# Build vocabulary for all tests

We have problems with our main code because the vocab is built on the fly. 

If we use the full train2017 file to initiate COCO object, then we use the first 5 captions of each image to build our vocab.

If we use subset of train2017 file to initiate COCO object, then we use first 5 captoins of just the subset of images, and so have a smaller vocab.

We want to set up the vocab independent of the size and selection of train / val datasets.

Here we can build a vocab and then save as json files which we can load into our model for training.

In [1]:
from Vocabulary import Vocabulary
import json
from pathlib import Path

In [19]:
# for Vocabulary object:
FREQ_THRESHOLD = 2
SEQUENCE_LENGTH = 60

# choose captions file to build vocab. Default is that we use the full training dataset
CAPTIONS_FILE = 'captions_train2017.json'
# option to set max captions per image when building vocab
anns_path = Path('Datasets/coco/annotations/')
vocab_path = Path('vocabulary/')

with open(anns_path/CAPTIONS_FILE, 'r') as f:
    annotations = json.load(f)
    
print(f"There are {len(annotations['annotations'])} captions in the data set")

There are 591753 captions in the data set


In [33]:
vocab = Vocabulary(FREQ_THRESHOLD, SEQUENCE_LENGTH)
captions = []
word_counts = [0] * 60
for d in annotations['annotations']:
    captions.append(d['caption'])
    if len(captions[-1].split()) >= 60:
        print(captions[-1])
    else:
        word_counts[len(captions[-1].split())] += 1
vocab.build_vocabulary(captions)

print("With FREQ_THRESHOLD = {}, vocab size is {}"
      .format(freq_threshold, len(vocab.idx_to_string)))

With FREQ_THRESHOLD = 6, vocab size is 16232


In [43]:
from matplotlib import pyplot as plt


plt.bar(x = list(range(1, 30+1)), height = word_counts[:30])

In [21]:
with open(vocab_path/'idx_to_string.json', 'w') as f:
    json.dump(vocab.idx_to_string, f)
with open(vocab_path/'string_to_index.json', 'w') as f:
    json.dump(vocab.string_to_index, f)  

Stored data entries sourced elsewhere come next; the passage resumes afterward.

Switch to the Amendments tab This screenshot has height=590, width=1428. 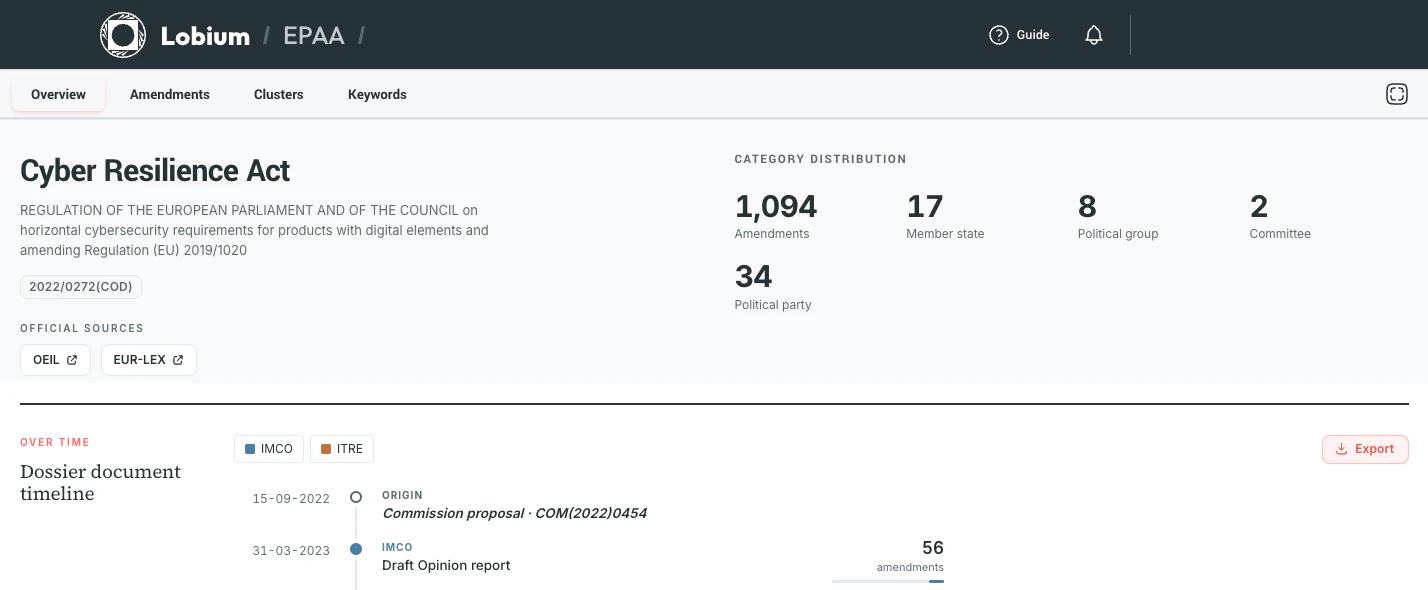coord(170,94)
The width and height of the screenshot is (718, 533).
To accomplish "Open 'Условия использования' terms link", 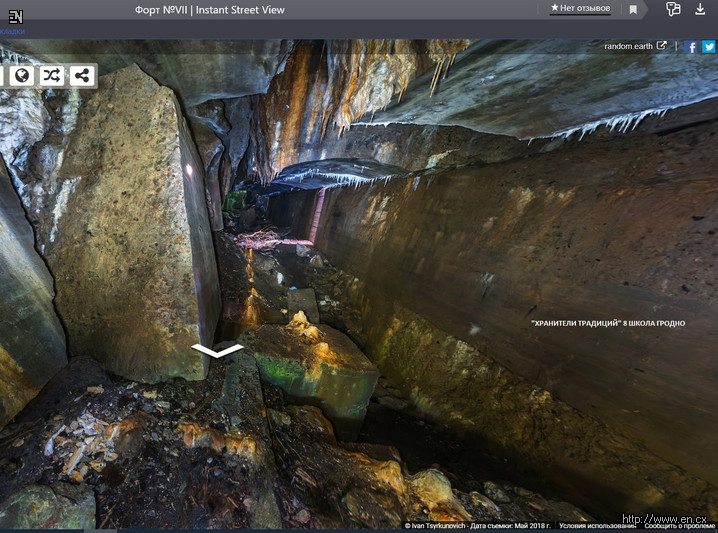I will tap(598, 526).
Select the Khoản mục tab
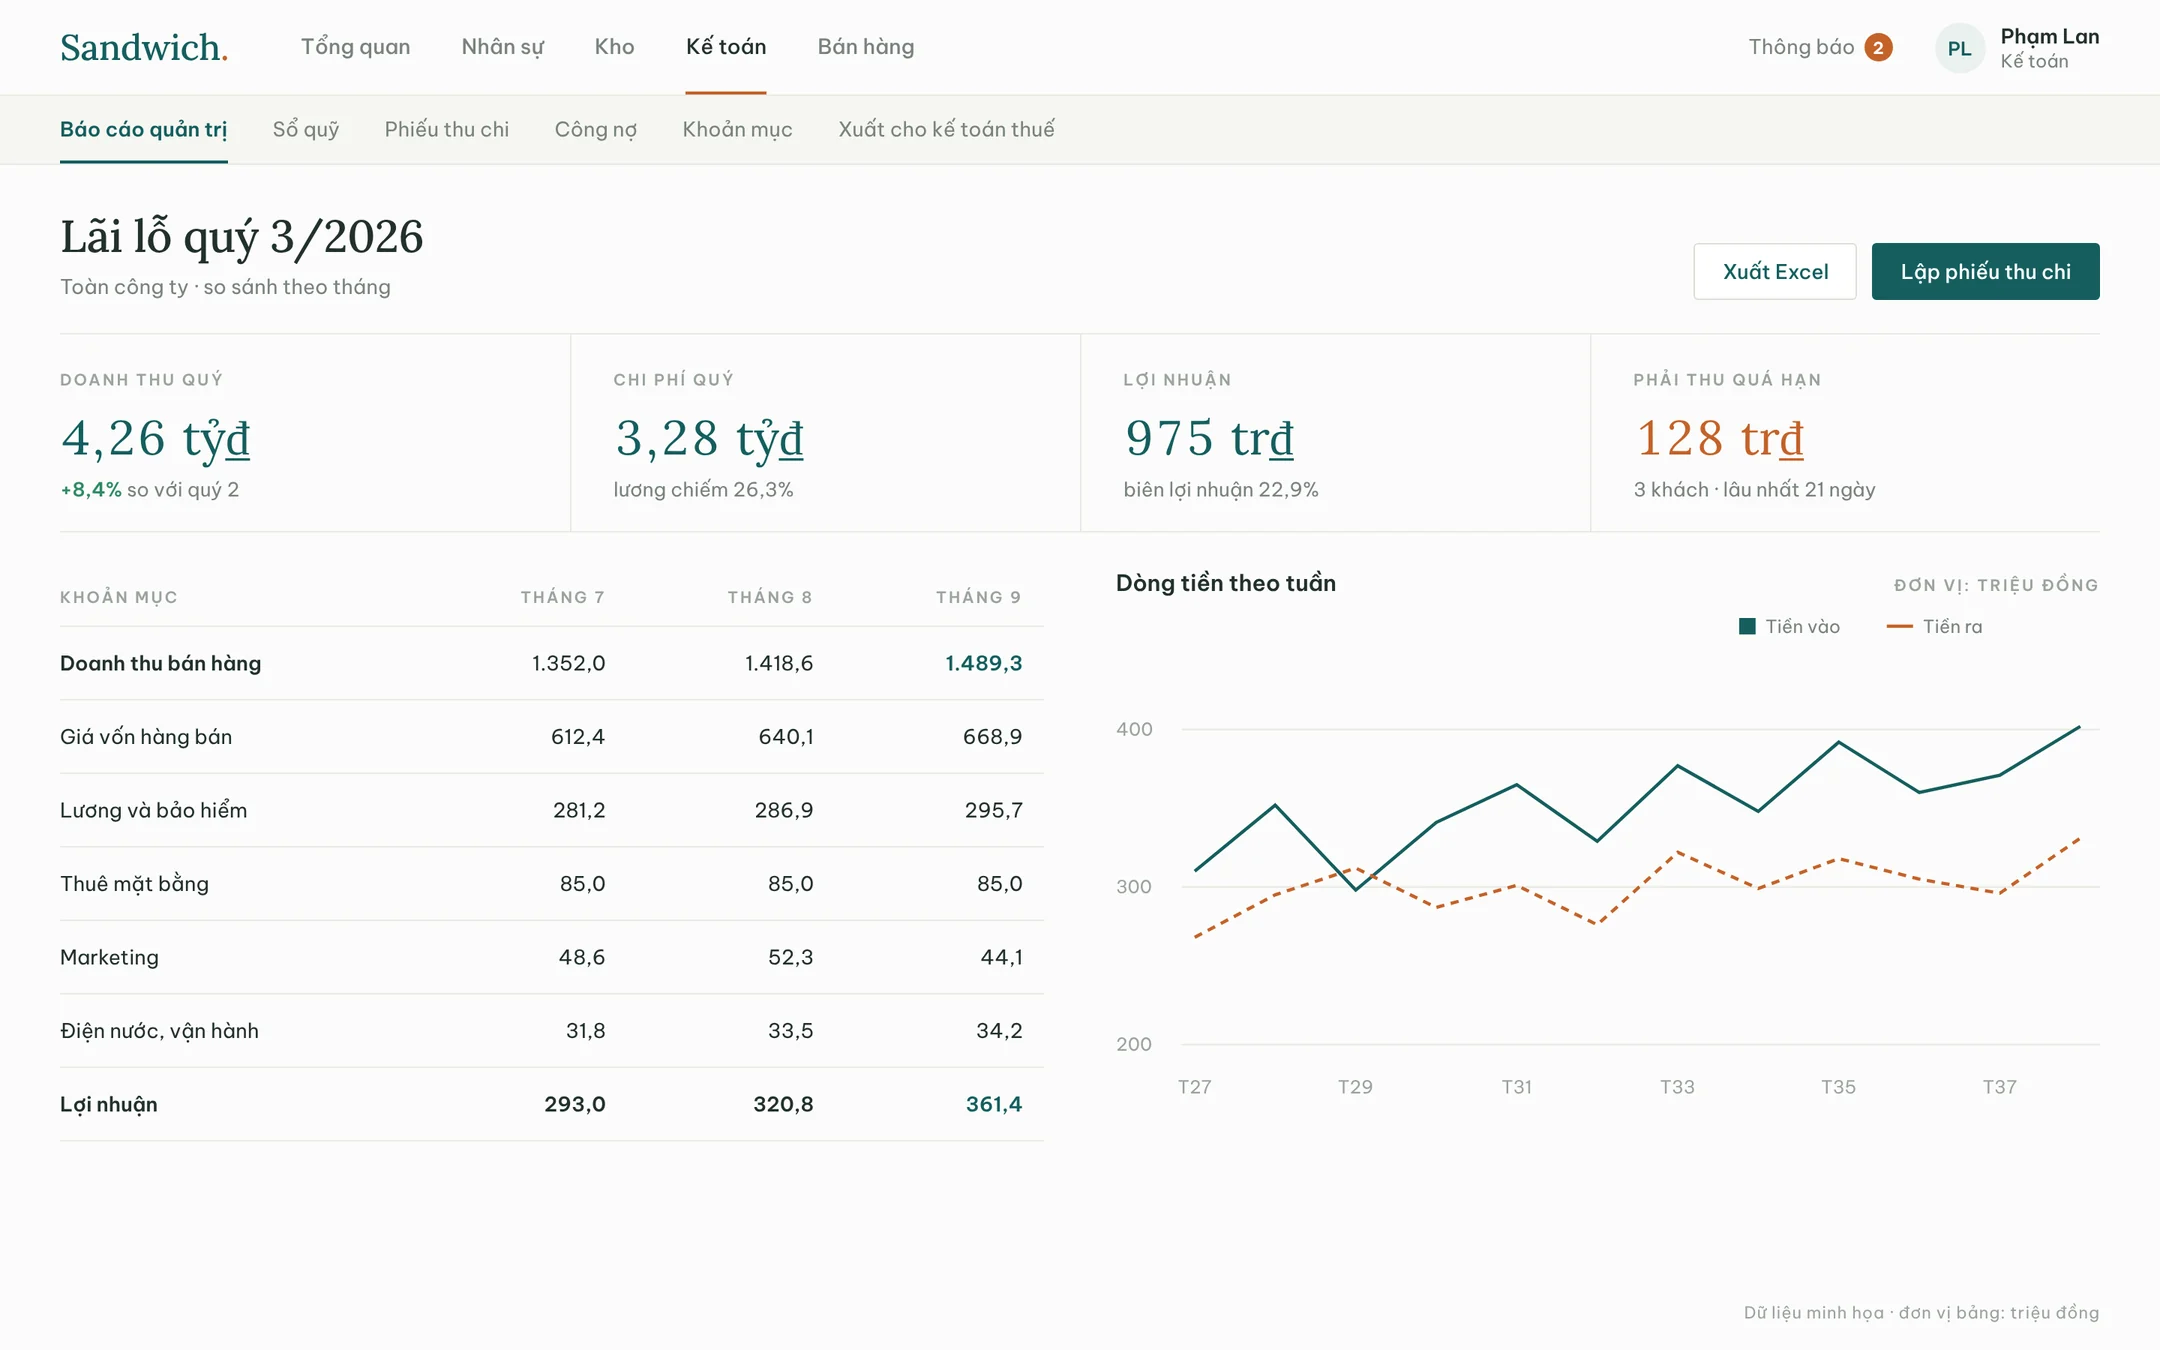 click(737, 129)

### How many captions do the images have anyway?

Almost all have 5. A few have 6 or 7.

In [8]:
from collections import Counter
im_ids = []
for d in annotations['annotations']:
    im_ids.append(d['image_id'])
capt_counts = Counter(im_ids)
capt_counts = Counter(list(capt_counts.values()))
capt_counts

Counter({5: 117972, 6: 312, 7: 3})

### What is the size of vocab for different Freq thresholds?


In [14]:
for freq_threshold in range(1,7):
    vocab = Vocabulary(freq_threshold, SEQUENCE_LENGTH)
    captions = []
    for d in annotations['annotations']:
        captions.append(d['caption'])
    vocab.build_vocabulary(captions)
    print("With FREQ_THRESHOLD = {}, vocab size is {}"
          .format(freq_threshold, len(vocab.idx_to_string)))

With FREQ_THRESHOLD = 1, vocab size is 26852
With FREQ_THRESHOLD = 2, vocab size is 16232
With FREQ_THRESHOLD = 3, vocab size is 13139
With FREQ_THRESHOLD = 4, vocab size is 11360
With FREQ_THRESHOLD = 5, vocab size is 10192
With FREQ_THRESHOLD = 6, vocab size is 9338